_WHAT THE TASK REQUIRES_.
Write out every line of the records below as a JSON list of strings, one string per line, skipping blank lines and leaving out the pictures.

┏━━

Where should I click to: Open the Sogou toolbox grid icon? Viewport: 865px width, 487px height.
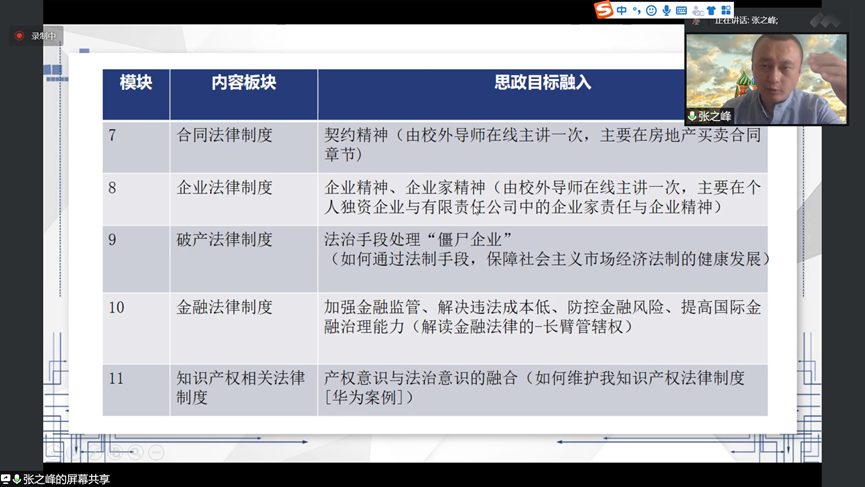tap(726, 10)
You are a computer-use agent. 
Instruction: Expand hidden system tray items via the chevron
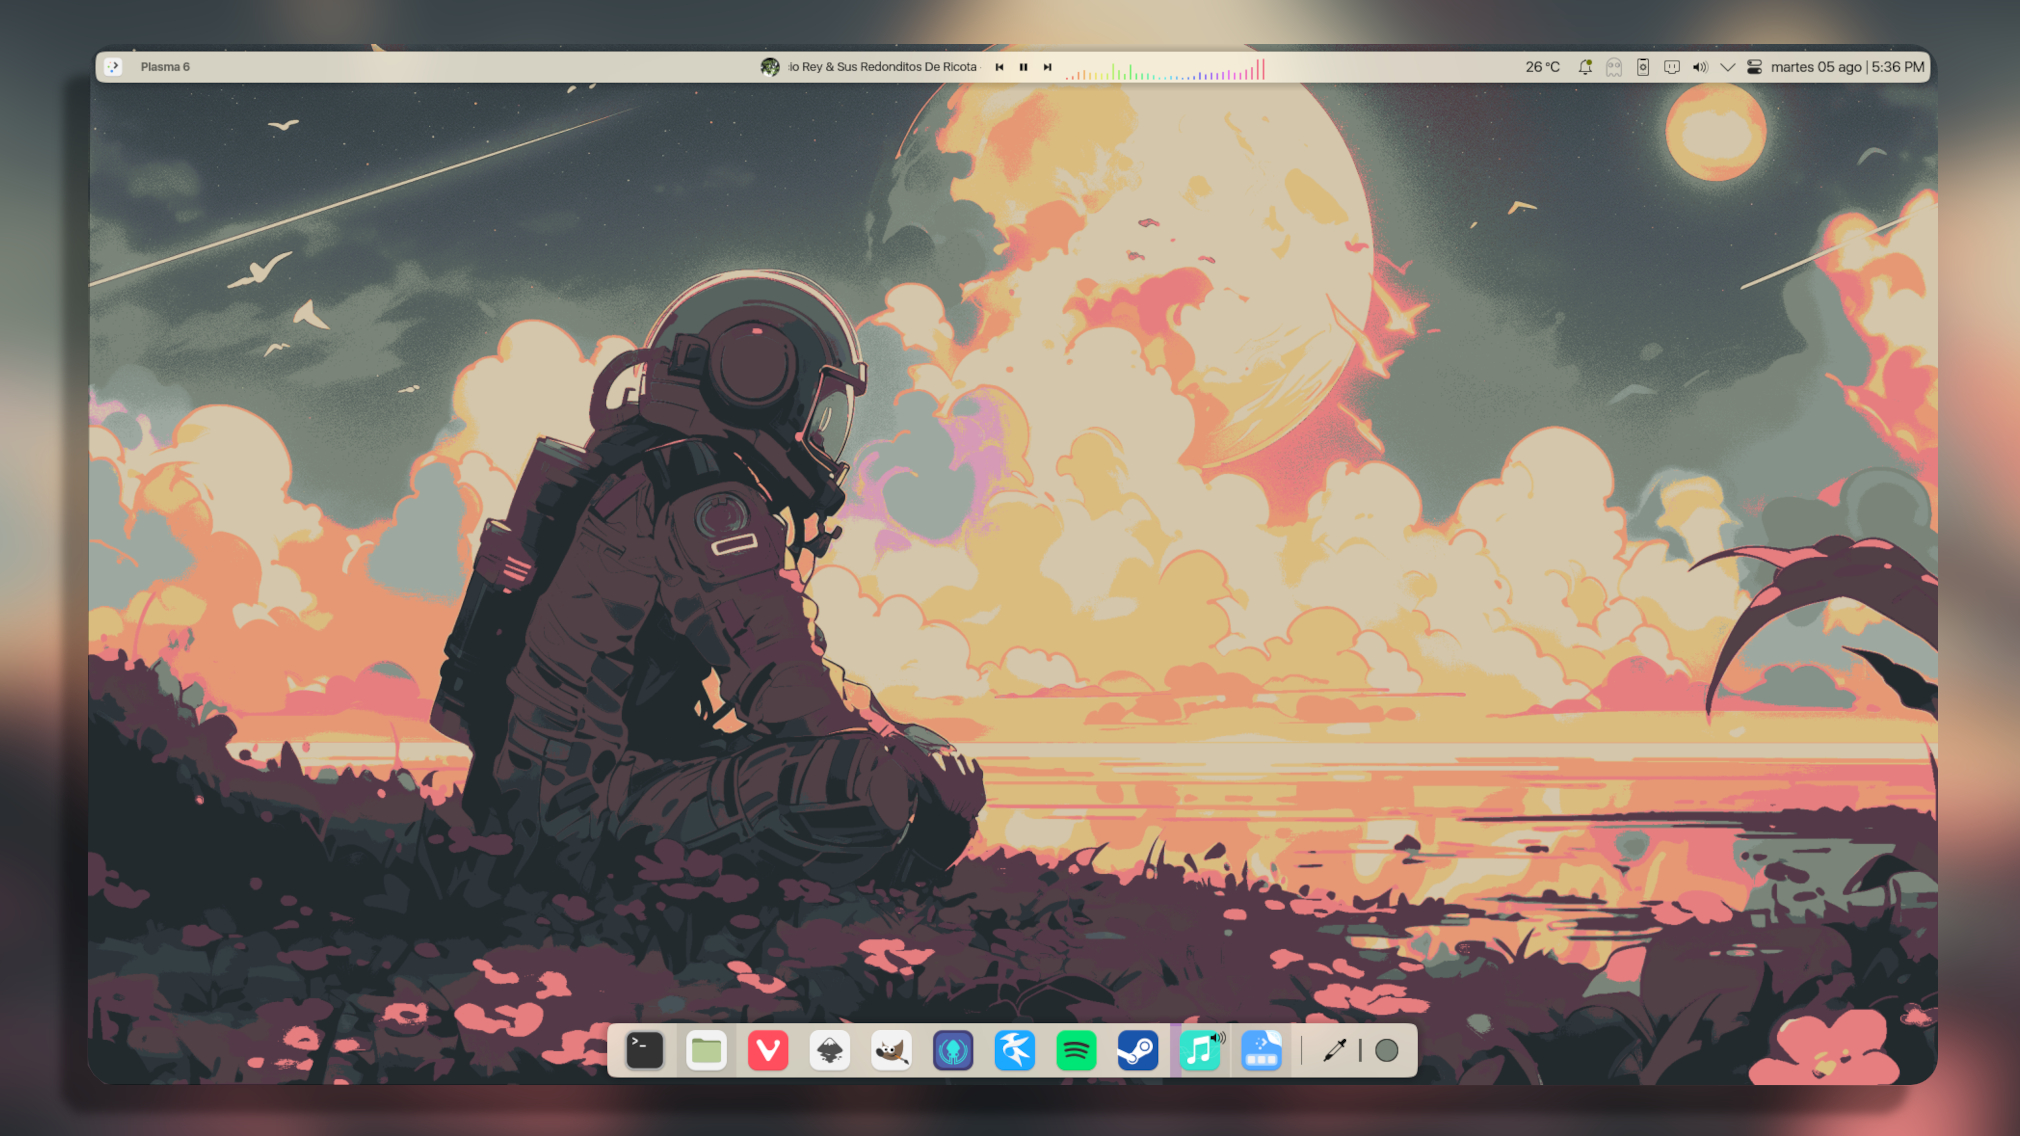(1727, 67)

┗━━

_RESULT_.
[
  "Where should I click to: Open the Sogou toolbox grid icon? Viewport: 865px width, 487px height.",
  "tap(726, 10)",
  "You are a computer-use agent. ",
  "Instruction: Expand hidden system tray items via the chevron",
  "(1727, 67)"
]